--- Begin ITEMS ---

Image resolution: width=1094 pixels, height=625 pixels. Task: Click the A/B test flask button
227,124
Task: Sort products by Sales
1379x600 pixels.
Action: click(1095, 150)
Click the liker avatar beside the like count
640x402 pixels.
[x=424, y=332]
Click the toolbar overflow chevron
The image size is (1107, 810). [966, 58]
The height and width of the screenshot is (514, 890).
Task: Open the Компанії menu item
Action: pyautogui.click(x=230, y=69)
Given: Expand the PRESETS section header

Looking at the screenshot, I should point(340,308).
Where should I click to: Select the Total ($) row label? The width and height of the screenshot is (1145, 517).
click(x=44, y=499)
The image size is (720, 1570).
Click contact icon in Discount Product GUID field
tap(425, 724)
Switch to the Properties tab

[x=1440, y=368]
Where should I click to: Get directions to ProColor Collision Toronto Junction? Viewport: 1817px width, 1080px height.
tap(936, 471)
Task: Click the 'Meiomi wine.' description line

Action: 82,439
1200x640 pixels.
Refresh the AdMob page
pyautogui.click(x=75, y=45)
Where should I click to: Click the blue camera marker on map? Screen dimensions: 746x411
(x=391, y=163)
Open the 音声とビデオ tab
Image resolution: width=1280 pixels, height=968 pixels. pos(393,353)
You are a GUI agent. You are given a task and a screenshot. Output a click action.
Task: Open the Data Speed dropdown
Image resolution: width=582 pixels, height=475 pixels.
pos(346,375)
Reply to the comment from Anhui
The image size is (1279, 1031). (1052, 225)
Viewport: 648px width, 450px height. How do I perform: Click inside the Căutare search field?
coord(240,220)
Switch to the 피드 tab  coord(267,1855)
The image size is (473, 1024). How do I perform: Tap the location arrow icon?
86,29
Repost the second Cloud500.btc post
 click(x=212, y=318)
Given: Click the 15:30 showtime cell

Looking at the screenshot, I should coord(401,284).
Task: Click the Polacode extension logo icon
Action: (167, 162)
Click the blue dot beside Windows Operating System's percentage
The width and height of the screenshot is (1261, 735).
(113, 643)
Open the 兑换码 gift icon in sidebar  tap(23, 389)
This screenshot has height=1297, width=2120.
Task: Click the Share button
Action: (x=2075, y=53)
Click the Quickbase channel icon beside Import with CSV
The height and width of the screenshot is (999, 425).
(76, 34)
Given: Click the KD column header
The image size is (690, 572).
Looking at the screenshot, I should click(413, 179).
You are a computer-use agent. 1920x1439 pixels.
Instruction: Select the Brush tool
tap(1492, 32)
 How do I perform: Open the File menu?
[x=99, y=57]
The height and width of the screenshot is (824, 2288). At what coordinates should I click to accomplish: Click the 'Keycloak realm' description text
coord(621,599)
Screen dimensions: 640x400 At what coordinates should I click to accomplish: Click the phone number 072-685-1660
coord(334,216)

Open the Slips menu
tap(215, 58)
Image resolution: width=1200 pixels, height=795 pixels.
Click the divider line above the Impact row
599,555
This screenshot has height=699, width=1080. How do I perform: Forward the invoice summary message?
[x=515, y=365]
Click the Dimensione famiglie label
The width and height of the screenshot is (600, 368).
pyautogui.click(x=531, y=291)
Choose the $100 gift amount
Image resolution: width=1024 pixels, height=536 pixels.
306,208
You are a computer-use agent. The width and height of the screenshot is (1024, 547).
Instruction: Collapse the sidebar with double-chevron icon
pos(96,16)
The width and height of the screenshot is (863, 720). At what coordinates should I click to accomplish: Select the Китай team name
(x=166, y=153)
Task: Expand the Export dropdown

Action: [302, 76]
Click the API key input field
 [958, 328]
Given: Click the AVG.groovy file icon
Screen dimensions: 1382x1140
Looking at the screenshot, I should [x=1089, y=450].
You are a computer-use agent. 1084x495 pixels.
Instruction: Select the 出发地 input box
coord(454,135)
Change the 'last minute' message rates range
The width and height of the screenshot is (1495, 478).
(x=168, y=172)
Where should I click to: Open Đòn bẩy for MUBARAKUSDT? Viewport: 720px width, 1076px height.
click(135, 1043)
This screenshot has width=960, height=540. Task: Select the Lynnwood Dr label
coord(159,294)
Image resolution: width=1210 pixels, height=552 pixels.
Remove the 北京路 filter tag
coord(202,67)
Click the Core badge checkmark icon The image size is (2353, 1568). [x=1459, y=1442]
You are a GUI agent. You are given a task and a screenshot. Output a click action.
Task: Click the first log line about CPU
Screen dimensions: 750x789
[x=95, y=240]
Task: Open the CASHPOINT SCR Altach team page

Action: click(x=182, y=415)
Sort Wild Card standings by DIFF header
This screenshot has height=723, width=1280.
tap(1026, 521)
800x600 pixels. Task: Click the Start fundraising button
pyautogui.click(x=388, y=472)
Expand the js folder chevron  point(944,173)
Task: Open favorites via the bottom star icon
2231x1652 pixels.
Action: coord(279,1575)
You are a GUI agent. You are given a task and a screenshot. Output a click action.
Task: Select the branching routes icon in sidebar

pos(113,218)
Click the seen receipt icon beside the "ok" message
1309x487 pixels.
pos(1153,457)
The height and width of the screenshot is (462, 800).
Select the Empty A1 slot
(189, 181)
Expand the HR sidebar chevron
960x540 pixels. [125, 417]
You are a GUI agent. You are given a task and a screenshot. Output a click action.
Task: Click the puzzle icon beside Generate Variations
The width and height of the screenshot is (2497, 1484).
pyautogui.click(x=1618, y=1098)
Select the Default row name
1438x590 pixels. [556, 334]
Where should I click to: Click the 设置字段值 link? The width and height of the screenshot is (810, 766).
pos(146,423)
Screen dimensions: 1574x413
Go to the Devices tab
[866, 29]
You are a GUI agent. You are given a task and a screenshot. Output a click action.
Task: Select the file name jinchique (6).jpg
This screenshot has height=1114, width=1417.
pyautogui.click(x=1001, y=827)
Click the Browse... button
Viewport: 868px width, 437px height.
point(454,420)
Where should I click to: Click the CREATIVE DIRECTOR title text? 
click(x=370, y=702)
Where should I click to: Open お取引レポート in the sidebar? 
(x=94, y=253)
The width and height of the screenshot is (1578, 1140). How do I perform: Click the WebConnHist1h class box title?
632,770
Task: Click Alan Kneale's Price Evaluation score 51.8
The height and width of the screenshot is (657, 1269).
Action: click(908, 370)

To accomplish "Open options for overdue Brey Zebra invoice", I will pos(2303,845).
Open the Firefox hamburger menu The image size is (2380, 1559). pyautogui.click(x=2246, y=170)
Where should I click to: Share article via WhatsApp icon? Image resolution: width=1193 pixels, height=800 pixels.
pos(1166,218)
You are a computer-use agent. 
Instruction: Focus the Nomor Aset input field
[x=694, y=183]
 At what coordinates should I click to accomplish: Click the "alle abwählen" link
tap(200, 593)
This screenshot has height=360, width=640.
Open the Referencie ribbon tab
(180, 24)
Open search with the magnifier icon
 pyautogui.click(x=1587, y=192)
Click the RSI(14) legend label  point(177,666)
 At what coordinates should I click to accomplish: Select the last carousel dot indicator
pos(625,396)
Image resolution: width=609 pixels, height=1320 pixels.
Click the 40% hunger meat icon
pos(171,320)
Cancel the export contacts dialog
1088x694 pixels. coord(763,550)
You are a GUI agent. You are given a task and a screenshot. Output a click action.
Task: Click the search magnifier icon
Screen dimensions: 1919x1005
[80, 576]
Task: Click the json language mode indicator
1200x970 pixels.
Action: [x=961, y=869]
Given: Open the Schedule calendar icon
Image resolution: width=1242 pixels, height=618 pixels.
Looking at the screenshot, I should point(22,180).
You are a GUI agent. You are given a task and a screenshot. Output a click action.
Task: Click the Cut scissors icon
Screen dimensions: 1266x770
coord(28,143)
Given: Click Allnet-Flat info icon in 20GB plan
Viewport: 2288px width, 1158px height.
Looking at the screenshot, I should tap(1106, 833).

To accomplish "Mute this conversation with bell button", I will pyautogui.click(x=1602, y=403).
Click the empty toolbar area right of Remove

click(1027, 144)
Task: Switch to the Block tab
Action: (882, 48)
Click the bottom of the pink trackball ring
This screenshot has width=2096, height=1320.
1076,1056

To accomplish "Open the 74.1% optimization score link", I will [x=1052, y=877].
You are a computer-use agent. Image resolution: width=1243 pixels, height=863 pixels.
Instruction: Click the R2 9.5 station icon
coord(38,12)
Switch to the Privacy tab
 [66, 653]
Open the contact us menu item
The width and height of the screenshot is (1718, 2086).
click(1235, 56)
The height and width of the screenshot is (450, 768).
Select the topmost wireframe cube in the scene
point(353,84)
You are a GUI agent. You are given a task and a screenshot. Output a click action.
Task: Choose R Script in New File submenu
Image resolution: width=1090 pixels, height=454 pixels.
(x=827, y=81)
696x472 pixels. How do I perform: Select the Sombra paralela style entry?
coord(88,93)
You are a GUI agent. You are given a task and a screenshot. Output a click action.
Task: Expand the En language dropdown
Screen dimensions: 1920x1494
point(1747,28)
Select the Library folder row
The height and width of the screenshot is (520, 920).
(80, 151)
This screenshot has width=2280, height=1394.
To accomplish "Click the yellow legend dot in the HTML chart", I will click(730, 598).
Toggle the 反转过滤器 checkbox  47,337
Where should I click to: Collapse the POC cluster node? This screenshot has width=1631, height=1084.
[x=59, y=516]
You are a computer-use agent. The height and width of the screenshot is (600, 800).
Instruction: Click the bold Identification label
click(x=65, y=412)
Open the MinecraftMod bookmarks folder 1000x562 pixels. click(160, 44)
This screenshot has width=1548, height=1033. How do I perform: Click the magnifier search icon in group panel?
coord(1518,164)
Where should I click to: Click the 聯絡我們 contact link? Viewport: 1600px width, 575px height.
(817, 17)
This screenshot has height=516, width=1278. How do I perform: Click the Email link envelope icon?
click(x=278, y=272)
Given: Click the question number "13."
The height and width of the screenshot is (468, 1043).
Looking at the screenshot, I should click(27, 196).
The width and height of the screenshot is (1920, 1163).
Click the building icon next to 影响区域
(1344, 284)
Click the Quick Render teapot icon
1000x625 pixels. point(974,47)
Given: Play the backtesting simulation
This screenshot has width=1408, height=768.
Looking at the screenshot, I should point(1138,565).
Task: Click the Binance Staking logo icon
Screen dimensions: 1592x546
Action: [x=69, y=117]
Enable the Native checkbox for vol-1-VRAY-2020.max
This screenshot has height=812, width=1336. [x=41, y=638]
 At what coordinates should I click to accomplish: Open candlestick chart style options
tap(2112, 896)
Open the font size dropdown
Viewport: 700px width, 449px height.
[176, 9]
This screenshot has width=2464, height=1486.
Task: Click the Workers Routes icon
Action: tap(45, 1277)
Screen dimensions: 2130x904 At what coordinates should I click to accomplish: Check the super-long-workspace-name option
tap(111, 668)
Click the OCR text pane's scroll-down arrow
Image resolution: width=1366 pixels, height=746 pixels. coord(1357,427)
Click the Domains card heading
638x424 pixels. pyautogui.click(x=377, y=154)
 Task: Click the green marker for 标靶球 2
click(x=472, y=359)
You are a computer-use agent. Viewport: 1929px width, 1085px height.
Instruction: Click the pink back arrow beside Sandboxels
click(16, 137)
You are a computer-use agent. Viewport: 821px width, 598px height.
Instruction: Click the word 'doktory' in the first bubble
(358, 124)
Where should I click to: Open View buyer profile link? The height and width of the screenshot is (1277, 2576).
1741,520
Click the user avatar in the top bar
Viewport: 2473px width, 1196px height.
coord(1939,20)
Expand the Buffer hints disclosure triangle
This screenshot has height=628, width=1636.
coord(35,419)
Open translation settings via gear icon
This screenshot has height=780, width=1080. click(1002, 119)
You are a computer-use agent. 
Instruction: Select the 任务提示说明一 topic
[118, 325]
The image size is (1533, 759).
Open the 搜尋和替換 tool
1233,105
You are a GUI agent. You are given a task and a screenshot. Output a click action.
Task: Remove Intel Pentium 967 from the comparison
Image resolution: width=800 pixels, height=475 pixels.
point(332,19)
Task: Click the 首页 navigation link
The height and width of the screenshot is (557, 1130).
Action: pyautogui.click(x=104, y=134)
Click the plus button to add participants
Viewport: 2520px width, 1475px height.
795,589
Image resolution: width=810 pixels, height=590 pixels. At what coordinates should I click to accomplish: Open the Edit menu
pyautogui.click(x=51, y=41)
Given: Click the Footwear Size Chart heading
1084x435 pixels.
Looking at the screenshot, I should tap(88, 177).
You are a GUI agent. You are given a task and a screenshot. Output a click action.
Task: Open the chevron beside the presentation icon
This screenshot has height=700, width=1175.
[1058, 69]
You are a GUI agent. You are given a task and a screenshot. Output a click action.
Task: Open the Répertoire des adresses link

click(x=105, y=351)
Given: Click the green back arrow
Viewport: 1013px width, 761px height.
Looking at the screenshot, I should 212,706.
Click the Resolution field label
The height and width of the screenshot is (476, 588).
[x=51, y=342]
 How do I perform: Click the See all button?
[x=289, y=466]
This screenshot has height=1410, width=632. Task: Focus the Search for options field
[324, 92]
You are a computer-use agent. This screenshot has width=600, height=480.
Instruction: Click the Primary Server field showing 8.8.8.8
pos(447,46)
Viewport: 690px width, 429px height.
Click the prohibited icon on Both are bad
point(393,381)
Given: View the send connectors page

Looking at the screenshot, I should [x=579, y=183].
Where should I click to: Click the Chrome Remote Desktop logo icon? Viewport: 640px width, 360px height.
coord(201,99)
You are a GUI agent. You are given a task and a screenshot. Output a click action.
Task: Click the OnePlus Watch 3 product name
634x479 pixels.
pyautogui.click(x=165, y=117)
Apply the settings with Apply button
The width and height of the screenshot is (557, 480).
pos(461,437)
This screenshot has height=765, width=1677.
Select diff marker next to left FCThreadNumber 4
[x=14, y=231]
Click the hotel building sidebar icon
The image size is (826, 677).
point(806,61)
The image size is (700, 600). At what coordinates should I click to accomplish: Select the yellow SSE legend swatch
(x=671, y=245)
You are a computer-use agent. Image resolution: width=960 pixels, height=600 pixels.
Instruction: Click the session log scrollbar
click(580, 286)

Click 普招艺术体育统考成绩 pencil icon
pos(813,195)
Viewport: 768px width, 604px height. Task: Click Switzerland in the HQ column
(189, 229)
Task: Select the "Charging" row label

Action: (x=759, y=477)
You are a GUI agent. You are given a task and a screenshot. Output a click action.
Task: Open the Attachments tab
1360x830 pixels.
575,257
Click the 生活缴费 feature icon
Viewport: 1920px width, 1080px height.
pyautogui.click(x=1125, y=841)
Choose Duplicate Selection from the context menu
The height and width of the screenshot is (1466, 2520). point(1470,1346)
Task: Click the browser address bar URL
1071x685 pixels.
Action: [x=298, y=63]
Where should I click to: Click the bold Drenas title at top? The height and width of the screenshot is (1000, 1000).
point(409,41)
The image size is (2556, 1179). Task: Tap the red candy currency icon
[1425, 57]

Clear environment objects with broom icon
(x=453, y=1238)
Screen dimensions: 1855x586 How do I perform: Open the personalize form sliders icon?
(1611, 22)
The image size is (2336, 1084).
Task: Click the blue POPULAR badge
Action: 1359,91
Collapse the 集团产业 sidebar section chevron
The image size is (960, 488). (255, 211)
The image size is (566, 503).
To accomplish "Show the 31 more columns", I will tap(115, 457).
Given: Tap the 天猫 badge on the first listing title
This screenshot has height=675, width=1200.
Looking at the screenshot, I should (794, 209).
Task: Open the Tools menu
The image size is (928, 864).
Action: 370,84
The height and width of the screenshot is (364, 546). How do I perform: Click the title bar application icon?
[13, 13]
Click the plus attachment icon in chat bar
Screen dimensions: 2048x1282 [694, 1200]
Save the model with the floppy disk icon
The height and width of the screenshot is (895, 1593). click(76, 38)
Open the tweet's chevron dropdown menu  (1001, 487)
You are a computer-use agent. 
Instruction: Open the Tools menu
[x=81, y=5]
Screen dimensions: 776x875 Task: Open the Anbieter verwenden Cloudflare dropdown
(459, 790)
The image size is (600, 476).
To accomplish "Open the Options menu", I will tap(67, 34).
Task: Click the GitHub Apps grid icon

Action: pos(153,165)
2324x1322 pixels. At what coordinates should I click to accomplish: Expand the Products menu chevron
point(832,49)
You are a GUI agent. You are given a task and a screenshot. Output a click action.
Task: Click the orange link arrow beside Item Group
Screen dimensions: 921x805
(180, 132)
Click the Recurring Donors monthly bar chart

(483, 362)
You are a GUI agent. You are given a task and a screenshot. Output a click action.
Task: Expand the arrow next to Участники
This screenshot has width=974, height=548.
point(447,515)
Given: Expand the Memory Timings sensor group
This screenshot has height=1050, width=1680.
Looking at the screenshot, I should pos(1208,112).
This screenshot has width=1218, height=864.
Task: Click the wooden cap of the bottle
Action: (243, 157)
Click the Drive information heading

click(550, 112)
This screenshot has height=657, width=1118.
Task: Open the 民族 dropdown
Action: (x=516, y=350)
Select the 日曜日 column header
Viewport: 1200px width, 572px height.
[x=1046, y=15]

--- End ITEMS ---

■ EXERCISE OBJECTIVE:
Format the listing lines between the line containing "Viewport: 648px width, 450px" and the line containing "[x=515, y=365]", inclusive, as a numbered list, omitting blank lines.

■ TASK RESPONSE:
1. Viewport: 648px width, 450px height. How do I perform: Click inside the Căutare search field?
2. coord(240,220)
3. Switch to the 피드 tab  coord(267,1855)
4. The image size is (473, 1024). How do I perform: Tap the location arrow icon?
5. 86,29
6. Repost the second Cloud500.btc post
7.  click(x=212, y=318)
8. Given: Click the 15:30 showtime cell
9. Looking at the screenshot, I should coord(401,284).
10. Task: Click the Polacode extension logo icon
11. Action: (167, 162)
12. Click the blue dot beside Windows Operating System's percentage
13. The width and height of the screenshot is (1261, 735).
14. (113, 643)
15. Open the 兑换码 gift icon in sidebar  tap(23, 389)
16. This screenshot has height=1297, width=2120.
17. Task: Click the Share button
18. Action: (x=2075, y=53)
19. Click the Quickbase channel icon beside Import with CSV
20. The height and width of the screenshot is (999, 425).
21. (76, 34)
22. Given: Click the KD column header
23. The image size is (690, 572).
24. Looking at the screenshot, I should click(413, 179).
25. You are a computer-use agent. 1920x1439 pixels.
26. Instruction: Select the Brush tool
27. tap(1492, 32)
28.  How do I perform: Open the File menu?
29. [x=99, y=57]
30. The height and width of the screenshot is (824, 2288). At what coordinates should I click to accomplish: Click the 'Keycloak realm' description text
31. coord(621,599)
32. Screen dimensions: 640x400 At what coordinates should I click to accomplish: Click the phone number 072-685-1660
33. coord(334,216)
34. Open the Slips menu
35. tap(215, 58)
36. Image resolution: width=1200 pixels, height=795 pixels.
37. Click the divider line above the Impact row
38. 599,555
39. This screenshot has height=699, width=1080. How do I perform: Forward the invoice summary message?
40. [x=515, y=365]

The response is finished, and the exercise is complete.